What is asked
Can you lay out every line of the records below as a Markdown table with the columns No. and Line, giving each row a number and leaving out blank lines?

==========

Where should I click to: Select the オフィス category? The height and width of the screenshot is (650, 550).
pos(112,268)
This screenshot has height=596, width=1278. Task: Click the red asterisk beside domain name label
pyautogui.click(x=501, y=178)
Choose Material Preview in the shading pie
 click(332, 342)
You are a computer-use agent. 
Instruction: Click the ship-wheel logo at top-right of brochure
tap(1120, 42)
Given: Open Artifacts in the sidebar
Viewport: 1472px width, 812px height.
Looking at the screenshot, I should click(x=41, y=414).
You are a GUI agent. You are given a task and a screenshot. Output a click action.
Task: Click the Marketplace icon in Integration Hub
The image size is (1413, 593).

==========

Answer
| No. | Line |
|---|---|
| 1 | Where should I click to: Select the オフィス category? The height and width of the screenshot is (650, 550). |
| 2 | pos(112,268) |
| 3 | This screenshot has height=596, width=1278. Task: Click the red asterisk beside domain name label |
| 4 | pyautogui.click(x=501, y=178) |
| 5 | Choose Material Preview in the shading pie |
| 6 |  click(332, 342) |
| 7 | You are a computer-use agent.  |
| 8 | Instruction: Click the ship-wheel logo at top-right of brochure |
| 9 | tap(1120, 42) |
| 10 | Given: Open Artifacts in the sidebar |
| 11 | Viewport: 1472px width, 812px height. |
| 12 | Looking at the screenshot, I should click(x=41, y=414). |
| 13 | You are a GUI agent. You are given a task and a screenshot. Output a click action. |
| 14 | Task: Click the Marketplace icon in Integration Hub |
| 15 | The image size is (1413, 593). |